In recent years, the groups working at Fruit Ridge Community Collaborative have slowly changed that grim trajectory by providing addiction treatment, prenatal care, assistance with family health, court-mandated parenting classes, gang prevention strategies and a host of support networks designed to empower and strengthen the community.

Lately, there has been reason to believe the Collaborative’s frontline service providers are making a difference, especially with their work through the Black Child Legacy Campaign. That multifaceted initiative is now credited with lowering black infant sleep-related deaths by at least 29% across Sacramento County in the last three years. The county also experienced zero child murders throughout 2018.

The elementary school grounds housing the Collaborative are owned by the Sacramento City Unified School District, while the lease is held by a Bay Area nonprofit, the Social Good Fund, which collects rents from the nonprofits and pays SCUSD. It’s an arrangement that was carefully crafted to keep rents low, thus maintaining the Collaborative’s vital work. But it was also an experiment that a number of nonprofit leaders say had to evolve.

In making those adjustments, G-SEP and Sacramento Performing Arts Conservatory found themselves in a bind.

New strategy for survival

According to the Collaborative’s Interim Tenant Board, it became clear in 2017 that the cost of managing and maintaining the building was running an annual deficit of roughly $90,000. This was partly because rents had been kept at very low levels.

The tenant board confirmed in an official letter last week that, in 2017, rents were raised by roughly $300 per month for all groups in the Collaborative. For reasons that aren’t entirely clear to the tenant board, the building’s former on-site management neglected to raise the rents for Girls Self-Esteem Project and the Sacramento Performing Arts Conservatory at that time. It was this inconsistency that led to so much online concern this month.

Some of the nonprofits in the Collaborative asked fellow Sacramento service provider PRO Youth and Families to take over as the Collaborative’s building leader and site manager. The organization, which helps young people overcome trauma and other disadvantages, agreed to that in 2018.

“They’re a longstanding agency in our community with a great reputation for serving youth, so it made a lot of sense,” said Shannon Read, executive director of Her Health First and a member of the tenant board.

Recently, the rents were raised by the Collaborative to be consistent.

A hard December

On Dec. 1, Kelly took to Facebook to announce that her Girls Self-Esteem Project’s rent, along with that of the Sacramento Performing Arts Conservatory, was being raised to similar rates as the Collaborative’s other 23 nonprofits and was leading to eviction notices for both groups. Kelly noted this coincided with PRO Youth and Families taking over as the manager.

Kelly also described these developments as contributing, in her view, to the continued “gentrification of Oak Park.”

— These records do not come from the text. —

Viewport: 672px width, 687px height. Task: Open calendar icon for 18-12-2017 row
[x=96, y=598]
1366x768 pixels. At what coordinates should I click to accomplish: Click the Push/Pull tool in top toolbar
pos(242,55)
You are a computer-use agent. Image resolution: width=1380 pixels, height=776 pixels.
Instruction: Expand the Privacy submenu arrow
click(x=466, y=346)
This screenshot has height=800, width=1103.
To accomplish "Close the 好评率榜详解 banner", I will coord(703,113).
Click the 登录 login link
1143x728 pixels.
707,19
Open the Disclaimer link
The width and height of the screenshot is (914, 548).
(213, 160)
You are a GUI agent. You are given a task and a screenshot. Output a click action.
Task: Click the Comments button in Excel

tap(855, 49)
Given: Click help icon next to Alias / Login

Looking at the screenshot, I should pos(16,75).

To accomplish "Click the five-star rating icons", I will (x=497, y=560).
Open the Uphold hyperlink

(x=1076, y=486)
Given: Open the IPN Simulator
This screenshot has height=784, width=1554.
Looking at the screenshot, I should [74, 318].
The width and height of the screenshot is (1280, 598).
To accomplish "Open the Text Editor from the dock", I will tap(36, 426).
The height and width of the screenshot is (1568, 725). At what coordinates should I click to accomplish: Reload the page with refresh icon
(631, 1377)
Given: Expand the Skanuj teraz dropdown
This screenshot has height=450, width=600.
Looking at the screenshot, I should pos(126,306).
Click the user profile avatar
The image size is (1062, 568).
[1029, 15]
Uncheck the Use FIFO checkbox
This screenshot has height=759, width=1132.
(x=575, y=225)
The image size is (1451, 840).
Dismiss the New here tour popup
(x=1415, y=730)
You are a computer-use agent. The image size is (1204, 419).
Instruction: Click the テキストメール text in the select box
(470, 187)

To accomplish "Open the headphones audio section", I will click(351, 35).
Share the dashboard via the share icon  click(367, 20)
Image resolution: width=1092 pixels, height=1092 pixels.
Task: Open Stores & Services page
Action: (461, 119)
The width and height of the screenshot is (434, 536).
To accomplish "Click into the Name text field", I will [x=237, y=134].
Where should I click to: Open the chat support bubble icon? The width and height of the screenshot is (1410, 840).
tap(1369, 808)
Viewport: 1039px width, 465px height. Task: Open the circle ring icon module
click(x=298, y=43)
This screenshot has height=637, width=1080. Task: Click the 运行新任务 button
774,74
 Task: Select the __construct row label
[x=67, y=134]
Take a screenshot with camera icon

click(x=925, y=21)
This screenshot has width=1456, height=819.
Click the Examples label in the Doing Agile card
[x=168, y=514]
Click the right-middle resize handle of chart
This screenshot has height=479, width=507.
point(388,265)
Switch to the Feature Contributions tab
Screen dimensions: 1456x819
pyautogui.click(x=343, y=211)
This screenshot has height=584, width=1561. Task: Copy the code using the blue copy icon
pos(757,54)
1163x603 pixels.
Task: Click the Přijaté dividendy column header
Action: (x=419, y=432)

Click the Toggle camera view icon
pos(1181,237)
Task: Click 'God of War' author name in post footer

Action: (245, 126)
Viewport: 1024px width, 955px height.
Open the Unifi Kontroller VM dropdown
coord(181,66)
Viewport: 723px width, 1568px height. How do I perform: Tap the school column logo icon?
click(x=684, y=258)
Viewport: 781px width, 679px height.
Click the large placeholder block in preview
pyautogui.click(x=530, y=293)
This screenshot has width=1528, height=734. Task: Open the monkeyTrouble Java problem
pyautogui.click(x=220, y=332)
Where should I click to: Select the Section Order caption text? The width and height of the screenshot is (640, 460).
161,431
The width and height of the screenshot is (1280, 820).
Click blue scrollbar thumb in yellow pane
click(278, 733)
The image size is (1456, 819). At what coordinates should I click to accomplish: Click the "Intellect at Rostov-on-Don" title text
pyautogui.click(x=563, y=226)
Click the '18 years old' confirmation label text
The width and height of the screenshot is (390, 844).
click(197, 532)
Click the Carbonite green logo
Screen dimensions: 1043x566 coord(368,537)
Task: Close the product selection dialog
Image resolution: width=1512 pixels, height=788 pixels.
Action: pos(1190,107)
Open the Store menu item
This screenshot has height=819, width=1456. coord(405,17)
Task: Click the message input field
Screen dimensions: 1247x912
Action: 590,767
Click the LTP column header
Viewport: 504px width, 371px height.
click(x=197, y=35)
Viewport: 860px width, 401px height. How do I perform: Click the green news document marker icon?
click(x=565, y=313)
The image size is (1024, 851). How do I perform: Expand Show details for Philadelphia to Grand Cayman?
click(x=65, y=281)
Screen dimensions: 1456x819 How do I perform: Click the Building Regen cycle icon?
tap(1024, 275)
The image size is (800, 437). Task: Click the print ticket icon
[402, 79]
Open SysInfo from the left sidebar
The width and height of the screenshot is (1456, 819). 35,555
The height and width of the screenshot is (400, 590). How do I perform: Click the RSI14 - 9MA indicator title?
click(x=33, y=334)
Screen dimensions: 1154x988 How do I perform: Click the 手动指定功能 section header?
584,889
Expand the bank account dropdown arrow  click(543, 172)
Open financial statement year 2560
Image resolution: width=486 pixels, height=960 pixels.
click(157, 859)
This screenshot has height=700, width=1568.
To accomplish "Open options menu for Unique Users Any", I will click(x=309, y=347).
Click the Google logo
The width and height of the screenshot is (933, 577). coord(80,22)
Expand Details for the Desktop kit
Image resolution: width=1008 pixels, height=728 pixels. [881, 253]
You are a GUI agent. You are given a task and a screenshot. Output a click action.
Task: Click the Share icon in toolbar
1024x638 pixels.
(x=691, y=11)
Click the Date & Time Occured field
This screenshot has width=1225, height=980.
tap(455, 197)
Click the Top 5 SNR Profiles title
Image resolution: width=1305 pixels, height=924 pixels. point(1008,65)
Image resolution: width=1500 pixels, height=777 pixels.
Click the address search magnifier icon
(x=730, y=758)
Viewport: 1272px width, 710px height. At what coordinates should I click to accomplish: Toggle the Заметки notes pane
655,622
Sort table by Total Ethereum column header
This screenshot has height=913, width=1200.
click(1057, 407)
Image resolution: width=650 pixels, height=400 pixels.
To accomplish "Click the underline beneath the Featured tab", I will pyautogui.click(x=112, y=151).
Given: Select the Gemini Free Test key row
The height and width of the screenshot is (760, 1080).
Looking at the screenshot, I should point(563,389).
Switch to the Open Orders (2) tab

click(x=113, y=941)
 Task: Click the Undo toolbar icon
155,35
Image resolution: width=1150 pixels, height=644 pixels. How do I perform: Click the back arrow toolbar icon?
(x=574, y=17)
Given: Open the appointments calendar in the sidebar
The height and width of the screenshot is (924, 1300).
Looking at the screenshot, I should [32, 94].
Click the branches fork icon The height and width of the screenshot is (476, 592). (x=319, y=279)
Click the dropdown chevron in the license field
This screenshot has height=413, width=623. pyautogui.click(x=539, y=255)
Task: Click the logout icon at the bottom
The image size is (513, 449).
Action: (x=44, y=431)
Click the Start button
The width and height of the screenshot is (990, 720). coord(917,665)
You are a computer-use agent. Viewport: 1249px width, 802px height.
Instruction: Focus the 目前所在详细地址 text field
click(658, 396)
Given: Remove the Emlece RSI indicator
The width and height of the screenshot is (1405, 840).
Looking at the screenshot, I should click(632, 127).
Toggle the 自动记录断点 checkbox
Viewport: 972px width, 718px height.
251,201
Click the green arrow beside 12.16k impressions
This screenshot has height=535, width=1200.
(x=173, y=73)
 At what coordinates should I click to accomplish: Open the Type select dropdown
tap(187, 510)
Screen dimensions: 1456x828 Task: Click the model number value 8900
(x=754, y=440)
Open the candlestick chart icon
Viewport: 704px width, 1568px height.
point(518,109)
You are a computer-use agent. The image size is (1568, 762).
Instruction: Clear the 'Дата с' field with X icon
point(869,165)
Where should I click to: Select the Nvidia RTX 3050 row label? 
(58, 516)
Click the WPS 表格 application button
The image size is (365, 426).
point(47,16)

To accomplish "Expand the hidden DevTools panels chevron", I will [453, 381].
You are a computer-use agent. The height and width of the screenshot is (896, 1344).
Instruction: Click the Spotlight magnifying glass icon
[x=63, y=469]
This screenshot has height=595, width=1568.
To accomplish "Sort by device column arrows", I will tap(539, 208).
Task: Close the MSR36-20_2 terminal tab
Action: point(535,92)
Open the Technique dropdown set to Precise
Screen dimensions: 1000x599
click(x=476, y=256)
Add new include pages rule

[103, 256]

The Collaborative’s tenant board strongly pushed back against that assertion in an open letter. “We are pleased to share that, of the 25 agencies who are tenants at [the Fruit Ridge Community Collaborative], 21 are led by people of color and 13 of those agencies are African American-led,” its members wrote.

Kelly confirmed to SN&R this week that her organization was in talks with potential donors to make up the difference in rent, though she added that it wasn’t clear if that help could get the Collaborative’s management to rescind its notice to vacate.

She said she was not authorized to do a full interview at this time.

For her part, Read wants South Sacramento neighborhoods to know that the vast majority of the Collaborative’s groups will keep providing the assistance and support that residents expect.

“The benefit of the Collaborative is that it’s seated in the heart of the South Oak Park community and is in walking distance of a lot of peoples’ homes,” Read said. “This is a one-stop shop where people can come and get services.”